Requirement ▸
Nothing in the records should change; write them all out again.

(Saved data entries)
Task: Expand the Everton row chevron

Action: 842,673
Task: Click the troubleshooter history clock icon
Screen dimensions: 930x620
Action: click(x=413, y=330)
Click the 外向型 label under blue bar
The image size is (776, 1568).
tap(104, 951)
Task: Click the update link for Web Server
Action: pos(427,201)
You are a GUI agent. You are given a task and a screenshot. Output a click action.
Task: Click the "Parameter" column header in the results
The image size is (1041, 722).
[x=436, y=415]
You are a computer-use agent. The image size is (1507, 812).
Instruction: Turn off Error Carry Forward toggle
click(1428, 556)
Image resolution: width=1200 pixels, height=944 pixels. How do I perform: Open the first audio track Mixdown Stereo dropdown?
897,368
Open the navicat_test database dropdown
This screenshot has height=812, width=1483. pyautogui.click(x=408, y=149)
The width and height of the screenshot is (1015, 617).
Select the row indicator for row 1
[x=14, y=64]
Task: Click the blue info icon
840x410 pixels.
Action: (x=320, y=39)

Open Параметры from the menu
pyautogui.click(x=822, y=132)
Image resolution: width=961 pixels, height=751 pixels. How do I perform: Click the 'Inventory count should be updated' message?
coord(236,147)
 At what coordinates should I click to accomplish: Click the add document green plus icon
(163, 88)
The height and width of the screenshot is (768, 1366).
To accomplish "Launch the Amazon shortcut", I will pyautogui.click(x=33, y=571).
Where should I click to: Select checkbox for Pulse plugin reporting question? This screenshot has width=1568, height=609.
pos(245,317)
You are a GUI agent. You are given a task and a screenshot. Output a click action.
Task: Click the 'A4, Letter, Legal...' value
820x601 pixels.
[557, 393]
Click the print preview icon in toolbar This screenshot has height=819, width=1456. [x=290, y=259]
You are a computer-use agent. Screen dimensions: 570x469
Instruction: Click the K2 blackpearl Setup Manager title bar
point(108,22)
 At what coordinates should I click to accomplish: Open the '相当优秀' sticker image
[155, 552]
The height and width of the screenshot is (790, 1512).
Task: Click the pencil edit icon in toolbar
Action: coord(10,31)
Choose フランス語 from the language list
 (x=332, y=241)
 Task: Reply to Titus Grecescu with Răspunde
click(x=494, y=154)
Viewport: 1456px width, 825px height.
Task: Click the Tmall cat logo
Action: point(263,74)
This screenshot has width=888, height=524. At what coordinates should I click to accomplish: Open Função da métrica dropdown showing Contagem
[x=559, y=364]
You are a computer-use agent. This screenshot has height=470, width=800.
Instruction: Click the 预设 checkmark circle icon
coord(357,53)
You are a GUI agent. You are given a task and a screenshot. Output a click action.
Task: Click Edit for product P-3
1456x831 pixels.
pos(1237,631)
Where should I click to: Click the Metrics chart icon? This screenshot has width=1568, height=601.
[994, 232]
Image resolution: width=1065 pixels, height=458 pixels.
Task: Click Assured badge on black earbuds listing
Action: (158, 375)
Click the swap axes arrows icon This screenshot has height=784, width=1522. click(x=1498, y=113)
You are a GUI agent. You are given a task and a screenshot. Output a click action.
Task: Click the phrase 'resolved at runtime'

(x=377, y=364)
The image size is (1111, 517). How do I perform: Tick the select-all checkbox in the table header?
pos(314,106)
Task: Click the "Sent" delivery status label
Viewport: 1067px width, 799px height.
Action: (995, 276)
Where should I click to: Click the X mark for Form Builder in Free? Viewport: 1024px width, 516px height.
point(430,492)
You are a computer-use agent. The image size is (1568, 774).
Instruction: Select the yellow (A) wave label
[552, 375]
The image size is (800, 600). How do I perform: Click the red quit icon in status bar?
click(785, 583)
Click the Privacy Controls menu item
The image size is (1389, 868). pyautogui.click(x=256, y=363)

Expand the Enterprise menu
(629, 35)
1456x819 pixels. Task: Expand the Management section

Task result ▸
Task: Expand the Everton row chevron

Action: 842,673
Task: Click the troubleshooter history clock icon
Screen dimensions: 930x620
Action: click(x=413, y=330)
Click the 外向型 label under blue bar
The image size is (776, 1568).
tap(104, 951)
Task: Click the update link for Web Server
Action: pos(427,201)
You are a GUI agent. You are given a task and a screenshot. Output a click action.
Task: Click the "Parameter" column header in the results
The image size is (1041, 722).
[x=436, y=415]
You are a computer-use agent. The image size is (1507, 812).
Instruction: Turn off Error Carry Forward toggle
click(1428, 556)
Image resolution: width=1200 pixels, height=944 pixels. How do I perform: Open the first audio track Mixdown Stereo dropdown?
897,368
Open the navicat_test database dropdown
This screenshot has height=812, width=1483. pyautogui.click(x=408, y=149)
The width and height of the screenshot is (1015, 617).
Select the row indicator for row 1
[x=14, y=64]
Task: Click the blue info icon
840x410 pixels.
Action: (x=320, y=39)

Open Параметры from the menu
pyautogui.click(x=822, y=132)
Image resolution: width=961 pixels, height=751 pixels. How do I perform: Click the 'Inventory count should be updated' message?
coord(236,147)
 At what coordinates should I click to accomplish: Click the add document green plus icon
(163, 88)
The height and width of the screenshot is (768, 1366).
To accomplish "Launch the Amazon shortcut", I will pyautogui.click(x=33, y=571).
Where should I click to: Select checkbox for Pulse plugin reporting question? This screenshot has width=1568, height=609.
pos(245,317)
You are a GUI agent. You are given a task and a screenshot. Output a click action.
Task: Click the 'A4, Letter, Legal...' value
820x601 pixels.
[557, 393]
Click the print preview icon in toolbar This screenshot has height=819, width=1456. [x=290, y=259]
You are a computer-use agent. Screen dimensions: 570x469
Instruction: Click the K2 blackpearl Setup Manager title bar
point(108,22)
 At what coordinates should I click to accomplish: Open the '相当优秀' sticker image
[155, 552]
The height and width of the screenshot is (790, 1512).
Task: Click the pencil edit icon in toolbar
Action: coord(10,31)
Choose フランス語 from the language list
 (x=332, y=241)
 Task: Reply to Titus Grecescu with Răspunde
click(x=494, y=154)
Viewport: 1456px width, 825px height.
Task: Click the Tmall cat logo
Action: point(263,74)
This screenshot has width=888, height=524. At what coordinates should I click to accomplish: Open Função da métrica dropdown showing Contagem
[x=559, y=364]
You are a computer-use agent. This screenshot has height=470, width=800.
Instruction: Click the 预设 checkmark circle icon
coord(357,53)
You are a GUI agent. You are given a task and a screenshot. Output a click action.
Task: Click Edit for product P-3
1456x831 pixels.
pos(1237,631)
Where should I click to: Click the Metrics chart icon? This screenshot has width=1568, height=601.
[994, 232]
Image resolution: width=1065 pixels, height=458 pixels.
Task: Click Assured badge on black earbuds listing
Action: (158, 375)
Click the swap axes arrows icon This screenshot has height=784, width=1522. click(x=1498, y=113)
You are a GUI agent. You are given a task and a screenshot. Output a click action.
Task: Click the phrase 'resolved at runtime'

(x=377, y=364)
The image size is (1111, 517). How do I perform: Tick the select-all checkbox in the table header?
pos(314,106)
Task: Click the "Sent" delivery status label
Viewport: 1067px width, 799px height.
Action: (995, 276)
Where should I click to: Click the X mark for Form Builder in Free? Viewport: 1024px width, 516px height.
point(430,492)
You are a computer-use agent. The image size is (1568, 774).
Instruction: Select the yellow (A) wave label
[552, 375]
The image size is (800, 600). How do I perform: Click the red quit icon in status bar?
click(785, 583)
Click the Privacy Controls menu item
The image size is (1389, 868). pyautogui.click(x=256, y=363)

Expand the Enterprise menu
(629, 35)
1456x819 pixels. Task: Expand the Management section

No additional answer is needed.